Many top down approaches have been developed in recent years for network reconstruction from experimental data. Usually microarray data are used for this purpose, which allow for measuring a large number of gene product concentrations simultaneously. Hence, such datasets typically consist of several thousand gene products measured under a few conditions, leading to ill-posed optimization problems. The parameter space has to be restricted in a biologically meaningful way in order to obtain reliable results.
Accordingly, additional information about the system has to be included into the inference approach. Bayesian approaches provide a natural framework to combine different kinds of information about the system into one single framework. Here, experimental observations are considered as samples drawn from probability distributions, accounting for the stochastic nature of cell processes and noisy datasets. Prior knowledge is described by prior distributions over model parameters, and an investigation of the posterior distribution gives information about the posterior probability of model parameters after having seen the data.
Together with Dr. Lars Kaderali (Viroquant Research Group Modeling, University of Heidelberg), I have combined a Bayesian learning approach and a differential equation model to infer gene regulatory networks from gene expression time series data. In particular, a special prior distribution over interaction strengths favours sparse networks in which most of the strengths are small. We demonstrated that the method outperforms the classical maximum likelihood estimator in case of sparse and noisy datasets.
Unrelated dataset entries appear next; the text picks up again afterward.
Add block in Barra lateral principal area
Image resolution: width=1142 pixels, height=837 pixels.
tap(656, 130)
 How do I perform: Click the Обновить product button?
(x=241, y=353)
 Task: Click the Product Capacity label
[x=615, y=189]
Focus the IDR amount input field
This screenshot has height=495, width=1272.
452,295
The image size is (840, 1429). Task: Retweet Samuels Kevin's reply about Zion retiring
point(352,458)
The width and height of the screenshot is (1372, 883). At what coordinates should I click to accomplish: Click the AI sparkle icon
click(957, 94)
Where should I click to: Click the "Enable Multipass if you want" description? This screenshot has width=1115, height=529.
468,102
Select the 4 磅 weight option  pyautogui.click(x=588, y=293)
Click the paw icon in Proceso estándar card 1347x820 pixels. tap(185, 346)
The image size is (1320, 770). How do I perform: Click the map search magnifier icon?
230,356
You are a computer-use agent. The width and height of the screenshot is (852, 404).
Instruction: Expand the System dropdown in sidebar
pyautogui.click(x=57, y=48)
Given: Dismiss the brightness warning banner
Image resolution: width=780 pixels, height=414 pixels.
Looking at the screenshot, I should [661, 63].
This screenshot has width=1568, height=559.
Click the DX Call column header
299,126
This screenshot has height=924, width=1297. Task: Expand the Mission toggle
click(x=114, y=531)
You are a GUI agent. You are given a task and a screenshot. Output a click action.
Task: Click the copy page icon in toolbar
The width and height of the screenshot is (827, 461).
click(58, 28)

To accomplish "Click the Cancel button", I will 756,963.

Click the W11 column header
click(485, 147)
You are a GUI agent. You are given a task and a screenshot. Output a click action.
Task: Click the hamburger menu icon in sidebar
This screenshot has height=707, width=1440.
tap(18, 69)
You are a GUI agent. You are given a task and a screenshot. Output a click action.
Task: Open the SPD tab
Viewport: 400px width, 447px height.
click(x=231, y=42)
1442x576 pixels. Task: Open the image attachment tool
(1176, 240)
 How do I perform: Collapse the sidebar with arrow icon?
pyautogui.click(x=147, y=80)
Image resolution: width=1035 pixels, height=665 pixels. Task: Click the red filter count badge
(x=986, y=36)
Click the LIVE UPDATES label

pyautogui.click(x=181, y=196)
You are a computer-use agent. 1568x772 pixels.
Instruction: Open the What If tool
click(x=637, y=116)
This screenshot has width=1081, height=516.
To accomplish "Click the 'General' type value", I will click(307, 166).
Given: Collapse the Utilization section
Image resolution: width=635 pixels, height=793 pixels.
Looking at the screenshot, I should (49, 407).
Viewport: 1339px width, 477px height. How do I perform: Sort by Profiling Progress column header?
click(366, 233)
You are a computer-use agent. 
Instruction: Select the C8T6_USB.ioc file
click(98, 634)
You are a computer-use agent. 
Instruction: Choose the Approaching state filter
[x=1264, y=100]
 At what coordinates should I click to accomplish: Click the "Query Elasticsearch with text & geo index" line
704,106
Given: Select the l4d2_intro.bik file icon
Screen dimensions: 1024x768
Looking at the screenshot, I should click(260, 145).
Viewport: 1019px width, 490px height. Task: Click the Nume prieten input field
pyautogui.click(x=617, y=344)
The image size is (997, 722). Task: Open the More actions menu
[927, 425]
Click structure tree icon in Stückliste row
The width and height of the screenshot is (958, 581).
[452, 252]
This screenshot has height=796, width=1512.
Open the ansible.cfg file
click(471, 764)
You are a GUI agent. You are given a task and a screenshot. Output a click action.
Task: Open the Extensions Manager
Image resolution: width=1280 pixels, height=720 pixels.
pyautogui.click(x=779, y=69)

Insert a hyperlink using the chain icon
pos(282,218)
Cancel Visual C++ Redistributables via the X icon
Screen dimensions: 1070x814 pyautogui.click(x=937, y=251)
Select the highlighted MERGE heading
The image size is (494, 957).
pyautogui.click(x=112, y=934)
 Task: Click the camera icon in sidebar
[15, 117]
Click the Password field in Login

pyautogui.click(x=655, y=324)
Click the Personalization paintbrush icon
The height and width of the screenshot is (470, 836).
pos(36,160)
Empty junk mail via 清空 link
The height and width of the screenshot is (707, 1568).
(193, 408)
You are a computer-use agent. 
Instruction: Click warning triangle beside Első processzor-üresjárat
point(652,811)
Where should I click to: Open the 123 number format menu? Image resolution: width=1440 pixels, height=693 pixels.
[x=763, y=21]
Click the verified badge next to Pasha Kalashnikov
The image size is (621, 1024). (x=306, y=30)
Radde N., Kaderali L., 2007. Bayesian inference of gene regulatory networks using gene expression time series data.
Lecture Notes in Bioinformatics (LNBI) 4414, Bird07, Springer Verlag, 1-15.
Kaderali L., Radde N., 2007. Inferring Gene Regulatory Networks from Gene Expression Data. In 'Computational Intelligence in Bioinformatics', Chapter 2, Studies in Computational Intelligence (SCI) series, Springer-Verlag, Berlin. [Abstract]
Radde, N., Kaderali L., 2007. A Bayes Regularized ODE Model for the Inference of Gene Regulatory Networks. submitted.